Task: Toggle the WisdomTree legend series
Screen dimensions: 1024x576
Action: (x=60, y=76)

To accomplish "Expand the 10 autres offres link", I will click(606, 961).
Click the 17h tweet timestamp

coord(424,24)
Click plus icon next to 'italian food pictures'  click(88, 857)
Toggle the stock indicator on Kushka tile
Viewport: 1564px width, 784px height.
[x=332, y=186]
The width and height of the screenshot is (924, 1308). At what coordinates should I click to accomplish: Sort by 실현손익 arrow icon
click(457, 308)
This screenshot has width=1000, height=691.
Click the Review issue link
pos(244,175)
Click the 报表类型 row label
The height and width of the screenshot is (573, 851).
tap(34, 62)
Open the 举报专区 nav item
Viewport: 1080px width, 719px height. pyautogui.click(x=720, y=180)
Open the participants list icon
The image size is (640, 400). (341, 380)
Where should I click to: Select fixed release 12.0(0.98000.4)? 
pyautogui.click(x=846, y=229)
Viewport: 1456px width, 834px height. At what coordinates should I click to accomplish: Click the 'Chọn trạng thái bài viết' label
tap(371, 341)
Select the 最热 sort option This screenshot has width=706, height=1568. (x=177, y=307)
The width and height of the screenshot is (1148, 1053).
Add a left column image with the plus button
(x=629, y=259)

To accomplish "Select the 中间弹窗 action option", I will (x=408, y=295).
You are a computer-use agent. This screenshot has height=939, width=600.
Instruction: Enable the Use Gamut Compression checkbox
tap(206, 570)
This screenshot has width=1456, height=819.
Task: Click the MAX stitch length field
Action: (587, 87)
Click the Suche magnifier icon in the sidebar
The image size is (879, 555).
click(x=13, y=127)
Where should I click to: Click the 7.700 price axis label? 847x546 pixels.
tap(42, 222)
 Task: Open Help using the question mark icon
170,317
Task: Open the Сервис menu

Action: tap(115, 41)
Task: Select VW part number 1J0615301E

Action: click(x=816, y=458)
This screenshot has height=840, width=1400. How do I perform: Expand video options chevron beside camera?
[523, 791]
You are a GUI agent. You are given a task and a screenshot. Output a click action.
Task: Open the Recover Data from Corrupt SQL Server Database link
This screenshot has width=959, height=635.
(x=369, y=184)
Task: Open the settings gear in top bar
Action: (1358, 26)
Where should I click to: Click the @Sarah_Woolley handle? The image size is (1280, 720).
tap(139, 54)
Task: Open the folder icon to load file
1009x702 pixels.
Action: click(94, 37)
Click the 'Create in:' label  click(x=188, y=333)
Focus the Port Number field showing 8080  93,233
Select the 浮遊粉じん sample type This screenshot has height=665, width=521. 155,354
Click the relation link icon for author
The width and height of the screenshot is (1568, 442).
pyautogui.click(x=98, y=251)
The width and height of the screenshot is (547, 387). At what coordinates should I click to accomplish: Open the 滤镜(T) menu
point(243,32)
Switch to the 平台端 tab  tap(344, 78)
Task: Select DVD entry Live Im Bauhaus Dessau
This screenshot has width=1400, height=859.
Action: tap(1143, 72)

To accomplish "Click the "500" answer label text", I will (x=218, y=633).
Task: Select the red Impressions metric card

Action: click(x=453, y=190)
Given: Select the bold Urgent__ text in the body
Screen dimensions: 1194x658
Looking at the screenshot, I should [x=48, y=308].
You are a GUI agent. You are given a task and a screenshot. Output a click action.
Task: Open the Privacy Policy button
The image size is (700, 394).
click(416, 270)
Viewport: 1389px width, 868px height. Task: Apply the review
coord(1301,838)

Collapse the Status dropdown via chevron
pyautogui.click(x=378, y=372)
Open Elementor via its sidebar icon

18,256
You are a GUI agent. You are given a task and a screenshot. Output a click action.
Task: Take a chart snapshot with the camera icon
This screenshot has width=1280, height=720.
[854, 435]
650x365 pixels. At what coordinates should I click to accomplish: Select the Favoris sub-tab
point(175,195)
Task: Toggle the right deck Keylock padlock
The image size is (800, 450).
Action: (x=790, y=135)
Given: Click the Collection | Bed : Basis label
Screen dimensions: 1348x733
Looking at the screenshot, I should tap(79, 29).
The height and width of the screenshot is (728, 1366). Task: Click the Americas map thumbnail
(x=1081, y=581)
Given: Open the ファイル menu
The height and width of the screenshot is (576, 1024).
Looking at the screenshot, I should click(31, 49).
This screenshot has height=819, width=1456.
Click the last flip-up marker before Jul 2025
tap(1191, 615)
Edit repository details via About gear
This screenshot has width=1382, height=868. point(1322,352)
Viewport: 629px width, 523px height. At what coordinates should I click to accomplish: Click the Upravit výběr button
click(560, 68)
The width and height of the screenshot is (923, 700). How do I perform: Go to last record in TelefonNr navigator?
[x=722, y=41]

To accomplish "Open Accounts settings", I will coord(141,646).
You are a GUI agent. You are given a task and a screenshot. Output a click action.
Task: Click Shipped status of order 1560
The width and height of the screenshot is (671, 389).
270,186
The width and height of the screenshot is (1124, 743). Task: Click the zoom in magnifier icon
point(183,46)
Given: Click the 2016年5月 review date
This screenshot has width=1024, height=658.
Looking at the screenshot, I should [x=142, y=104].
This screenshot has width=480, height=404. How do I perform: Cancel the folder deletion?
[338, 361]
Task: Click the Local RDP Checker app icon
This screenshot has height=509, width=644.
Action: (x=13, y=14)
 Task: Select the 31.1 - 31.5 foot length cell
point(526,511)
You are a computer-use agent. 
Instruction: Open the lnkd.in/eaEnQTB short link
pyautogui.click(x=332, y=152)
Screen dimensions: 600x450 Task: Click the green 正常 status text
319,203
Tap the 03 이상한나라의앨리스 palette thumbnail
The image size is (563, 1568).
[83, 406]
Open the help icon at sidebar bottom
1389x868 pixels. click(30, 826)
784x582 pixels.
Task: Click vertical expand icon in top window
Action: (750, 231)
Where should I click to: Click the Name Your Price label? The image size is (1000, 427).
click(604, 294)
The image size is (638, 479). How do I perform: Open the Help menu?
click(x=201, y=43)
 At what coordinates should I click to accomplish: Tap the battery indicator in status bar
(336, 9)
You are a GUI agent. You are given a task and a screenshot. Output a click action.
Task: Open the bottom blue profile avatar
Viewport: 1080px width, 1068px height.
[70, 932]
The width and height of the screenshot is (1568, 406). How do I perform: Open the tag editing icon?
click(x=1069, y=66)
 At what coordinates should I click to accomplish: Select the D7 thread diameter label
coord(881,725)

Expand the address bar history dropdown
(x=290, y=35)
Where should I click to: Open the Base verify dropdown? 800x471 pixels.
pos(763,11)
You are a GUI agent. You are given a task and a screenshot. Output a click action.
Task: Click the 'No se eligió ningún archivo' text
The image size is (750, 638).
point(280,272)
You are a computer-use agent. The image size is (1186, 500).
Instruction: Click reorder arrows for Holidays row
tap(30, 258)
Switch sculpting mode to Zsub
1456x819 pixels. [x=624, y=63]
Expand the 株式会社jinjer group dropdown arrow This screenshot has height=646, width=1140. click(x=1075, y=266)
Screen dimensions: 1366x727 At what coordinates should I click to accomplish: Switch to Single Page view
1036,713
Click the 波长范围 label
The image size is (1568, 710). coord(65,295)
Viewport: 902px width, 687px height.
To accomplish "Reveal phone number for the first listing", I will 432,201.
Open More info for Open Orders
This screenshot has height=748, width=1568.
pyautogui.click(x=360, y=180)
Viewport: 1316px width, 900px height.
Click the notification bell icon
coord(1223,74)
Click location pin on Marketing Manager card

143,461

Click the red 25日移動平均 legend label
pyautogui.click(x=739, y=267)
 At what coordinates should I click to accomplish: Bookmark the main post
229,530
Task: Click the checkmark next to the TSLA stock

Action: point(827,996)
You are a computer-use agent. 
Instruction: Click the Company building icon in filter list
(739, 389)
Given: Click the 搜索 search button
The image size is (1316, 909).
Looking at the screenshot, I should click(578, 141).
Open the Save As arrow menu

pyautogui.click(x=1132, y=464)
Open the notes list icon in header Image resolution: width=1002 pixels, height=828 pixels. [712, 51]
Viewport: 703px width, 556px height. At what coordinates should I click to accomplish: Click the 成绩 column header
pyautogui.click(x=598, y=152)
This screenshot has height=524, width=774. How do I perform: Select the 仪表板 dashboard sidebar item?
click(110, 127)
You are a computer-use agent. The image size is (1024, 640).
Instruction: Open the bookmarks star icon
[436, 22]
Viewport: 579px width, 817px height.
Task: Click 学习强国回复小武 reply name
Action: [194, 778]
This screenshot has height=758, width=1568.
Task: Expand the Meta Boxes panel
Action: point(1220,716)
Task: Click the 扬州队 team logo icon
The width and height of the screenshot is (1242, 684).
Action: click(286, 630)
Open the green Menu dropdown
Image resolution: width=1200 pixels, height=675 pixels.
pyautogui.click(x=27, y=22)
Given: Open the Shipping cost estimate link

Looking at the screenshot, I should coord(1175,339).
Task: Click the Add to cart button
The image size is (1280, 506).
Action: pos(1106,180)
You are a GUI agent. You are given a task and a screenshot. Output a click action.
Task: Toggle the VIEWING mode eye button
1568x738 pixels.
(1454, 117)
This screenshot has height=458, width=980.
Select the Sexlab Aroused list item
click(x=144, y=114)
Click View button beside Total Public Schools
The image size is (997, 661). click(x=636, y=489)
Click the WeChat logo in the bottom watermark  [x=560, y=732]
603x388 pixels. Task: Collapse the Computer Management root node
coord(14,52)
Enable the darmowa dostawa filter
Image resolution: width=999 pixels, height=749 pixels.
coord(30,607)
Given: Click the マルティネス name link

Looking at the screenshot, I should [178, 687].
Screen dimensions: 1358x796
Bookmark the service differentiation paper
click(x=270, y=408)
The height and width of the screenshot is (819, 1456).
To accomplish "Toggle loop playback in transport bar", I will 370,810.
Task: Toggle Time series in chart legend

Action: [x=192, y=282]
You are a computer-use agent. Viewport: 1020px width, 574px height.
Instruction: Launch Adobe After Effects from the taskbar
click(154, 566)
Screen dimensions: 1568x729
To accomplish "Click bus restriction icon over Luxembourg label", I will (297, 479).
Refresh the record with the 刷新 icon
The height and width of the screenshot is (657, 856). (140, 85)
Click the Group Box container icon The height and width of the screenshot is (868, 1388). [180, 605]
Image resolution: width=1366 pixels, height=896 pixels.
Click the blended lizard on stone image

==========

• **Description of the task**: Please rewrite the rows between the lines holding "Collapse the Status dropdown via chevron" and "(x=1081, y=581)", inclusive, substituting "lock icon" for "padlock" and leaving everything else unchanged. Give only those lines.

• **Final result**:
Collapse the Status dropdown via chevron
pyautogui.click(x=378, y=372)
Open Elementor via its sidebar icon

18,256
You are a GUI agent. You are given a task and a screenshot. Output a click action.
Task: Take a chart snapshot with the camera icon
This screenshot has width=1280, height=720.
[854, 435]
650x365 pixels. At what coordinates should I click to accomplish: Select the Favoris sub-tab
point(175,195)
Task: Toggle the right deck Keylock lock icon
The image size is (800, 450).
Action: (x=790, y=135)
Given: Click the Collection | Bed : Basis label
Screen dimensions: 1348x733
Looking at the screenshot, I should tap(79, 29).
The height and width of the screenshot is (728, 1366). Task: Click the Americas map thumbnail
(x=1081, y=581)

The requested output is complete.